Unfortunately Jeff Jacoby is right about the Sandy Hook tragedy:
How can such terrible evil be thwarted? The desperate need for answers – better yet, for an answer – is always palpable after a Newtown, an Aurora, a Columbine. That urge to turn back cruelty, to find effective responses to anguish and pain, is so intensely human. The yearning for an end to suffering runs deep in our species, and at its best has been a powerful force for justice and progress. “We can’t tolerate this anymore,” President Obama said in Connecticut on Sunday. “These tragedies must end.” At the level of heart and gut, who doesn’t share that feeling?
But tragedy will always be part of the human condition. Some evils we can never hope to eliminate – not even with the best will in the world. No regulation or reform can undo all homicidal insanity. Still less can legislation guarantee universal integrity and decent character. It will always take more than law and politics to make men and women kind, honest, and moral.

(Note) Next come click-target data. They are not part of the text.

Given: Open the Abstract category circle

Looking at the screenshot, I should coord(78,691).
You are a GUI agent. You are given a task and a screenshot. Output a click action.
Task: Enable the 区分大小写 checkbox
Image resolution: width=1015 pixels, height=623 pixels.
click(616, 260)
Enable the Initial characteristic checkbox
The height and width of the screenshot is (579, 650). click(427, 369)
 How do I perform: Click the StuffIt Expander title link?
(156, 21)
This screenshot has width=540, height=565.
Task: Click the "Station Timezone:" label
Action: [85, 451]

None of the nostrums prescribed after this year’s shooting rampages in Connecticut and Colorado would guarantee that nothing like them will ever recur. Stringent gun laws haven’t prevented frightful massacres of students in Norway, Germany, and the United Kingdom. There were mass killings in America long before there were video games – and long before the Supreme Court ruled prayer in public school unconstitutional.